→ Texte présenté
####################

Des manifestants ukrainiens devant le parlement à Kiev, lundi, ont demandé au gouvernement de rompre ses relations diplomatiques avec la Russie.

«Agression» russe en mer: le Parlement ukrainien vote la loi martiale

MOSCOU — Le Parlement ukrainien a voté lundi pour imposer la loi martiale dans certaines parties du pays afin de lutter contre ce que son président a qualifié «d’agression croissante» de Moscou, à la suite d’un affrontement naval en fin de semaine, au cours duquel la Russie a ouvert le feu sur trois navires ukrainiens dans le détroit de Kertch. Les navires ont ensuite été saisis et les membres d’équipage arrêtés.

Lors d’une réunion du Conseil de sécurité des Nations Unies, l’ambassadrice des États-Unis, Nikki Haley, a exhorté la Russie à «mettre immédiatement un terme à son comportement illicite» en mer Noire.

La ministre canadienne des Affaires étrangères, Chrystia Freeland, a déclaré par communiqué que le Canada condamnait «fermement les actions menées par la Russie contre l’Ukraine dans la mer d’Azov et le détroit de Kertch».

Mme Freeland a indiqué que le gouvernement canadien exhortait la Russie «à désamorcer immédiatement la situation en libérant les navires capturés et leur équipage et en s’abstenant d’entraver les déplacements dans le détroit de Kertch».

Disant avoir parlé dimanche au ministre ukrainien des Affaires étrangères, Mme Freeland a affirmé lui avoir «assuré que le Canada appuie inconditionnellement la souveraineté de l’Ukraine». Le Canada est également en contact avec ses alliés du G7 et de l’OTAN à ce sujet, précise-t-on.

«Le gouvernement du Canada soutient sans équivoque l’Ukraine et condamne catégoriquement l’invasion et l’annexion illégales de la Crimée par la Russie. Le Canada sera toujours un partenaire loyal du peuple ukrainien et continuera de travailler avec ses alliés pour demander à la Russie de rendre des comptes par rapport à son comportement inacceptable», a affirmé la ministre.

####################

Entrées du jeu de données:

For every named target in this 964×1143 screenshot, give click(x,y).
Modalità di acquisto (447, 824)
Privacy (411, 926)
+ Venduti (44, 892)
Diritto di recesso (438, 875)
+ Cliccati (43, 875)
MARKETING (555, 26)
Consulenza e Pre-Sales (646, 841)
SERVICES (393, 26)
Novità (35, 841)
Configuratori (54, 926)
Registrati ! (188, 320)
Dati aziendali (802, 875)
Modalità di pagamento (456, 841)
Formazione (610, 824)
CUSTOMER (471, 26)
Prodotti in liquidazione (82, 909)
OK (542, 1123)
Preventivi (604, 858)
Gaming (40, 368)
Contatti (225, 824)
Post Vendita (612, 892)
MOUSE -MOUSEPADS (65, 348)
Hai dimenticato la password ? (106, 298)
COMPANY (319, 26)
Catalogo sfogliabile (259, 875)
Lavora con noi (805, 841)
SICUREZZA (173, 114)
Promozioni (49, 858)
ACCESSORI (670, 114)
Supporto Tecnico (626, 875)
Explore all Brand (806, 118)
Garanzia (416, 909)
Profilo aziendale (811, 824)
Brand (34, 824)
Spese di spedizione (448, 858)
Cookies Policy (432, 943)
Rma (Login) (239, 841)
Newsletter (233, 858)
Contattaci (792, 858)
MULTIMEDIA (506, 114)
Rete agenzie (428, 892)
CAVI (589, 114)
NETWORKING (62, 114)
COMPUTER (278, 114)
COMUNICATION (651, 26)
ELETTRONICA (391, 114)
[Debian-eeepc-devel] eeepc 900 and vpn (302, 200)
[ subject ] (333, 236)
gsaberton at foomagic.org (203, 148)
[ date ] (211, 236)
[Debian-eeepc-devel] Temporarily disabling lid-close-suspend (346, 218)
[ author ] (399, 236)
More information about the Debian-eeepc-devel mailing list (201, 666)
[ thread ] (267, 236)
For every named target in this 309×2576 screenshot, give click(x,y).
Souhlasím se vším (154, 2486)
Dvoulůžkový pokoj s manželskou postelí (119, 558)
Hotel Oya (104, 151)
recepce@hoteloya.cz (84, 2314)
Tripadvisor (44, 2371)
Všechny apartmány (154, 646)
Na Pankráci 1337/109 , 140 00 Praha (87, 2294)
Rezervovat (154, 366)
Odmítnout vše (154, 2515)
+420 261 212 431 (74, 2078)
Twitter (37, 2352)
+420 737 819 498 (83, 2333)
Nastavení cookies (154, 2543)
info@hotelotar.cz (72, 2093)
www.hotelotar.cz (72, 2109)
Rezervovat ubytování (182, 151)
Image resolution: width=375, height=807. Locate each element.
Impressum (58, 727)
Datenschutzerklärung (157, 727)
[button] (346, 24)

####################

→ Action demandée
Poursuivez l'article sur le vote de la loi martiale par le Parlement ukrainien à partir de sa dernière phrase.

→ Votre réponse
Après un débat de cinq heures, le Parlement ukrainien a approuvé par une écrasante majorité l’imposition de la loi martiale pendant 30 jours dans 10 des 27 régions de l’Ukraine limitrophes de la Russie, de la Biélorussie et de la Transnistrie — une république séparatiste moldave prorusse. Les régions choisies sont celles que le président ukrainien, Petro Porochenko, a identifiées comme potentielles premières lignes d’une éventuelle attaque russe. La loi martiale ne s’appliquera pas dans la capitale, Kiev.

Menaces de Moscou

Le président ukrainien a fait valoir la nécessité d’une telle mesure par des renseignements sur «une très sérieuse menace d’opération terrestre contre l’Ukraine». Il n’a pas donné plus de détails. L’Ukraine n’était pas encore allée jusqu’à adopter la loi martiale, même au plus fort des affrontements dans l’est du pays ayant tué environ 10 000 personnes.

«Adopter la loi martiale ne veut pas dire déclarer une guerre», a affirmé M. Porochenko. «Elle est mise en vigueur dans le seul but de renforcer la défense de l’Ukraine devant la perspective de l’agression croissante de la Russie.»

Le ministère ukrainien de la Défense avait déjà annoncé plus tôt lundi que ses troupes étaient en alerte de combat dans le pays.